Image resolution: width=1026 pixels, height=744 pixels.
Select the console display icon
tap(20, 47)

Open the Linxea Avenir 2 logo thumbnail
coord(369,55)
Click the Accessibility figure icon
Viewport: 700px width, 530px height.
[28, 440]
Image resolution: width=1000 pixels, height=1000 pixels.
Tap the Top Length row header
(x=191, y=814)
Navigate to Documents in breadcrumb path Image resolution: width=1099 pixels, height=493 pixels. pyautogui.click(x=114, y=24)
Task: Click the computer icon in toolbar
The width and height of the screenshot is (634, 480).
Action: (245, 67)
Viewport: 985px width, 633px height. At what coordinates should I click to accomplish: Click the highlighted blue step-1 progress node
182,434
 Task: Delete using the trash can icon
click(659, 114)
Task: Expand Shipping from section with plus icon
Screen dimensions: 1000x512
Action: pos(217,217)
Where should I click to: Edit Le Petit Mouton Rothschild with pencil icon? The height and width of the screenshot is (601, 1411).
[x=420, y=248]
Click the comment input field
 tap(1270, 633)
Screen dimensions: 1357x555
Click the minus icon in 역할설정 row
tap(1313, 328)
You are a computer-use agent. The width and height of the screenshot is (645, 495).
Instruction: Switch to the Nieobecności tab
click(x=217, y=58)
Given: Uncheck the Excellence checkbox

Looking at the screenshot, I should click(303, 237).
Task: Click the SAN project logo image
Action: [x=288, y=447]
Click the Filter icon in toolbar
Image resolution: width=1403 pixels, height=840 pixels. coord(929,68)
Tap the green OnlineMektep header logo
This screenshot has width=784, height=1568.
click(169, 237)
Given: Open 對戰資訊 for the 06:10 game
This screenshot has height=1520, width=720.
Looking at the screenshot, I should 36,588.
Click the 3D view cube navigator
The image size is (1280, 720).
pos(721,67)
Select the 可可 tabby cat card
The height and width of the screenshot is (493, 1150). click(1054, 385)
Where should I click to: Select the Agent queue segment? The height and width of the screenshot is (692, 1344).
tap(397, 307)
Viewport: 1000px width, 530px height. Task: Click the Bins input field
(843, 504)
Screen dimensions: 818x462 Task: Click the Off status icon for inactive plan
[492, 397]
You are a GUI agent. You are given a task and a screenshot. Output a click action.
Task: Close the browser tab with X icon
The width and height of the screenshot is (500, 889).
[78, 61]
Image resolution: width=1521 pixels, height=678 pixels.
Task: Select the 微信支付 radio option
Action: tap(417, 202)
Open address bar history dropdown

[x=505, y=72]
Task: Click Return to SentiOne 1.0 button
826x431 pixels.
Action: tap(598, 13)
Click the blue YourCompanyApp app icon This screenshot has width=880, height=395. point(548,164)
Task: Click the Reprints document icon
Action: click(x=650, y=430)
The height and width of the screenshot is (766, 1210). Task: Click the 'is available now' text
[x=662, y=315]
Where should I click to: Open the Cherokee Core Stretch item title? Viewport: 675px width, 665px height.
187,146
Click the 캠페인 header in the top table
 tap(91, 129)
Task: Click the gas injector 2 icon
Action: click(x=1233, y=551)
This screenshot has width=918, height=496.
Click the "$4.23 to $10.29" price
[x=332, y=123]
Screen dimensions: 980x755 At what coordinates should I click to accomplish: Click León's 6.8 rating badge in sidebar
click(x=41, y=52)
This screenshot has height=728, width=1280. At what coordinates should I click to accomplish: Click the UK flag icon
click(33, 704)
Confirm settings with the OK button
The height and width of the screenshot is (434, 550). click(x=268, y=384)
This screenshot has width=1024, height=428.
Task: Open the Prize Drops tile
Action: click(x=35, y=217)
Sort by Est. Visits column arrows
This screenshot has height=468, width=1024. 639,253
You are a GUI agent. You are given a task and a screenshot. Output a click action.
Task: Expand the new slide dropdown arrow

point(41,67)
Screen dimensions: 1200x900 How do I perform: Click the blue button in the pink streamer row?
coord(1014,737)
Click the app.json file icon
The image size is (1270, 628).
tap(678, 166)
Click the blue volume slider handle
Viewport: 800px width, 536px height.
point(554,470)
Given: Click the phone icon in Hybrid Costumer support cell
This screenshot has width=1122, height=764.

===============

# ACTIVITY:
Every entry that appears above should be duplicated exactly.

# RESULT:
Image resolution: width=1026 pixels, height=744 pixels.
Select the console display icon
tap(20, 47)

Open the Linxea Avenir 2 logo thumbnail
coord(369,55)
Click the Accessibility figure icon
Viewport: 700px width, 530px height.
[28, 440]
Image resolution: width=1000 pixels, height=1000 pixels.
Tap the Top Length row header
(x=191, y=814)
Navigate to Documents in breadcrumb path Image resolution: width=1099 pixels, height=493 pixels. pyautogui.click(x=114, y=24)
Task: Click the computer icon in toolbar
The width and height of the screenshot is (634, 480).
Action: (245, 67)
Viewport: 985px width, 633px height. At what coordinates should I click to accomplish: Click the highlighted blue step-1 progress node
182,434
 Task: Delete using the trash can icon
click(659, 114)
Task: Expand Shipping from section with plus icon
Screen dimensions: 1000x512
Action: pos(217,217)
Where should I click to: Edit Le Petit Mouton Rothschild with pencil icon? The height and width of the screenshot is (601, 1411).
[x=420, y=248]
Click the comment input field
 tap(1270, 633)
Screen dimensions: 1357x555
Click the minus icon in 역할설정 row
tap(1313, 328)
You are a computer-use agent. The width and height of the screenshot is (645, 495).
Instruction: Switch to the Nieobecności tab
click(x=217, y=58)
Given: Uncheck the Excellence checkbox

Looking at the screenshot, I should click(303, 237).
Task: Click the SAN project logo image
Action: [x=288, y=447]
Click the Filter icon in toolbar
Image resolution: width=1403 pixels, height=840 pixels. coord(929,68)
Tap the green OnlineMektep header logo
This screenshot has width=784, height=1568.
click(169, 237)
Given: Open 對戰資訊 for the 06:10 game
This screenshot has height=1520, width=720.
Looking at the screenshot, I should 36,588.
Click the 3D view cube navigator
The image size is (1280, 720).
pos(721,67)
Select the 可可 tabby cat card
The height and width of the screenshot is (493, 1150). click(1054, 385)
Where should I click to: Select the Agent queue segment? The height and width of the screenshot is (692, 1344).
tap(397, 307)
Viewport: 1000px width, 530px height. Task: Click the Bins input field
(843, 504)
Screen dimensions: 818x462 Task: Click the Off status icon for inactive plan
[492, 397]
You are a GUI agent. You are given a task and a screenshot. Output a click action.
Task: Close the browser tab with X icon
The width and height of the screenshot is (500, 889).
[78, 61]
Image resolution: width=1521 pixels, height=678 pixels.
Task: Select the 微信支付 radio option
Action: tap(417, 202)
Open address bar history dropdown

[x=505, y=72]
Task: Click Return to SentiOne 1.0 button
826x431 pixels.
Action: tap(598, 13)
Click the blue YourCompanyApp app icon This screenshot has width=880, height=395. point(548,164)
Task: Click the Reprints document icon
Action: click(x=650, y=430)
The height and width of the screenshot is (766, 1210). Task: Click the 'is available now' text
[x=662, y=315]
Where should I click to: Open the Cherokee Core Stretch item title? Viewport: 675px width, 665px height.
187,146
Click the 캠페인 header in the top table
 tap(91, 129)
Task: Click the gas injector 2 icon
Action: click(x=1233, y=551)
This screenshot has width=918, height=496.
Click the "$4.23 to $10.29" price
[x=332, y=123]
Screen dimensions: 980x755 At what coordinates should I click to accomplish: Click León's 6.8 rating badge in sidebar
click(x=41, y=52)
This screenshot has height=728, width=1280. At what coordinates should I click to accomplish: Click the UK flag icon
click(33, 704)
Confirm settings with the OK button
The height and width of the screenshot is (434, 550). click(x=268, y=384)
This screenshot has width=1024, height=428.
Task: Open the Prize Drops tile
Action: click(x=35, y=217)
Sort by Est. Visits column arrows
This screenshot has height=468, width=1024. 639,253
You are a GUI agent. You are given a task and a screenshot. Output a click action.
Task: Expand the new slide dropdown arrow

point(41,67)
Screen dimensions: 1200x900 How do I perform: Click the blue button in the pink streamer row?
coord(1014,737)
Click the app.json file icon
The image size is (1270, 628).
tap(678, 166)
Click the blue volume slider handle
Viewport: 800px width, 536px height.
point(554,470)
Given: Click the phone icon in Hybrid Costumer support cell
This screenshot has width=1122, height=764.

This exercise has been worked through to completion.